**Task directions**
Below are entries. Copy exactly the lines running from the line that holds "Given: Toggle visibility of お客様の声 page" to the line that holds "The image size is (1463, 764).", with both ends included.

**Data for this task**
____________
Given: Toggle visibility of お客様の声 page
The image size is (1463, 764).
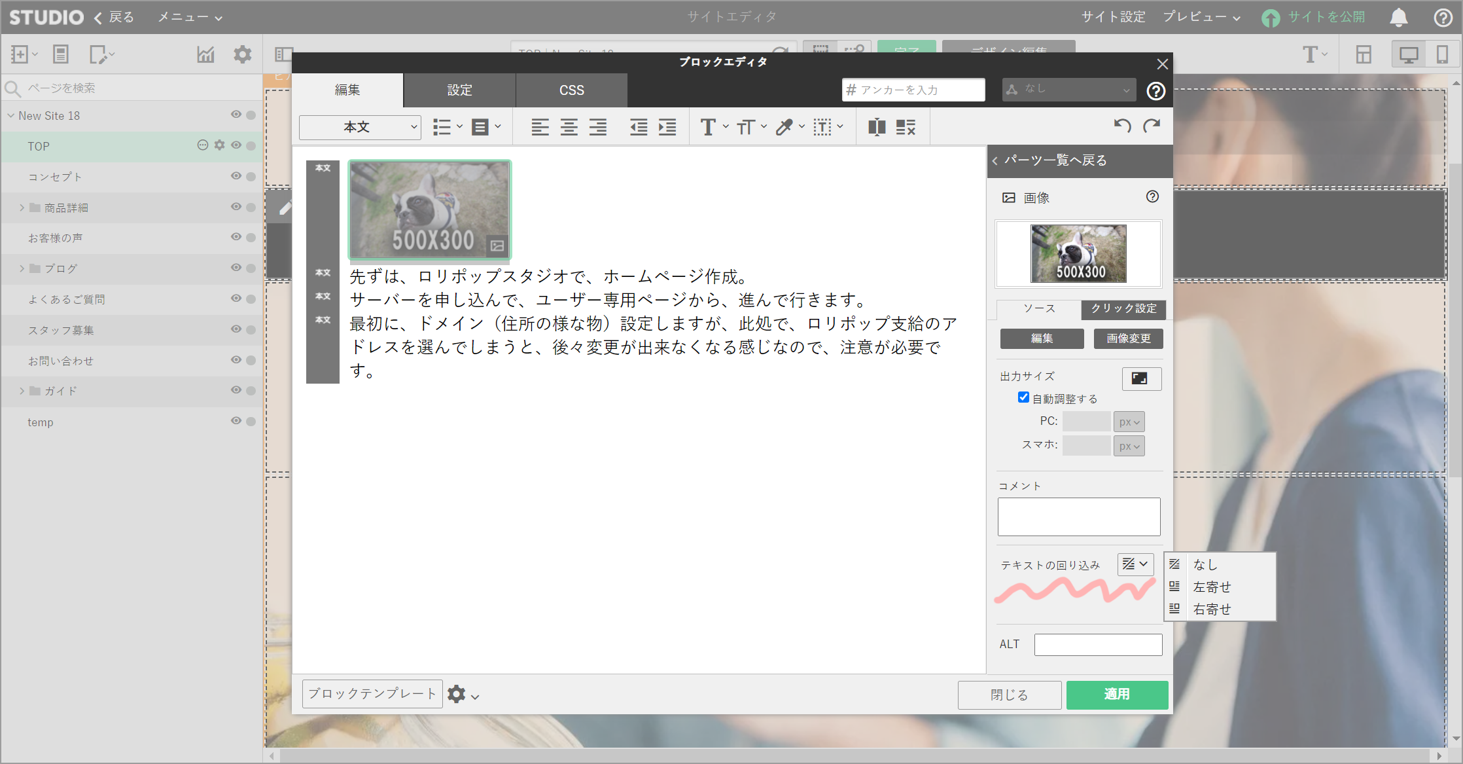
____________
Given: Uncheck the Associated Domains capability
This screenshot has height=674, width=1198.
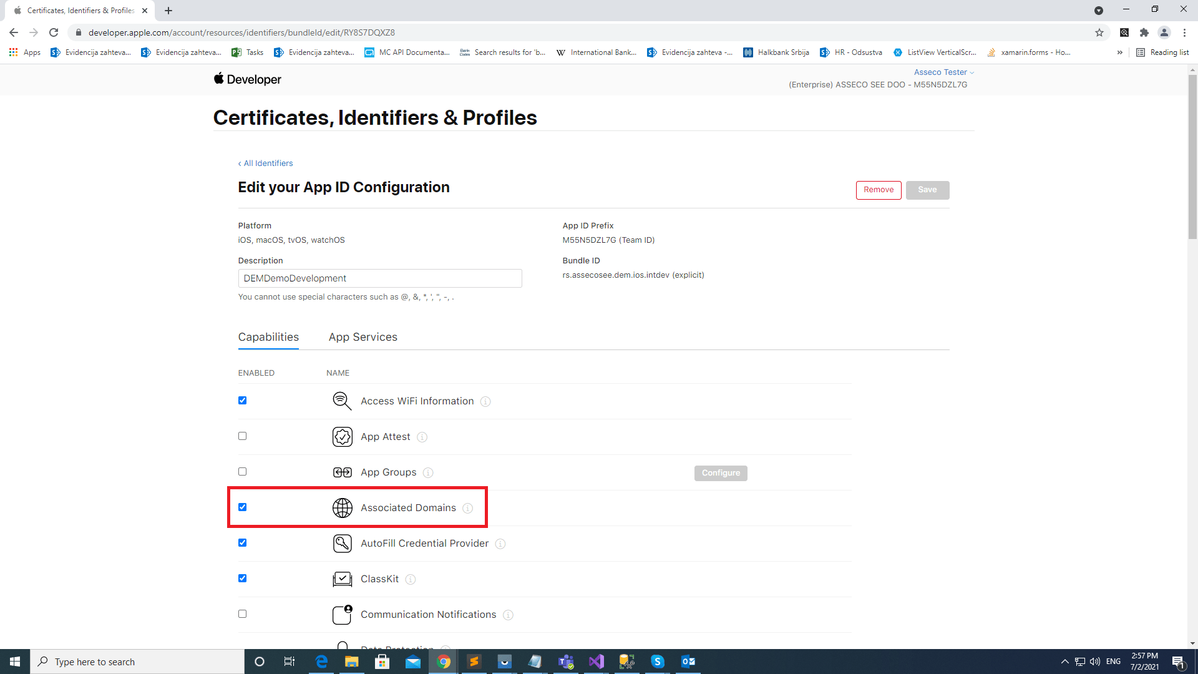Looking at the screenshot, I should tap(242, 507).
____________
**Answer space**
Given: Toggle visibility of お客様の声 page
The image size is (1463, 764).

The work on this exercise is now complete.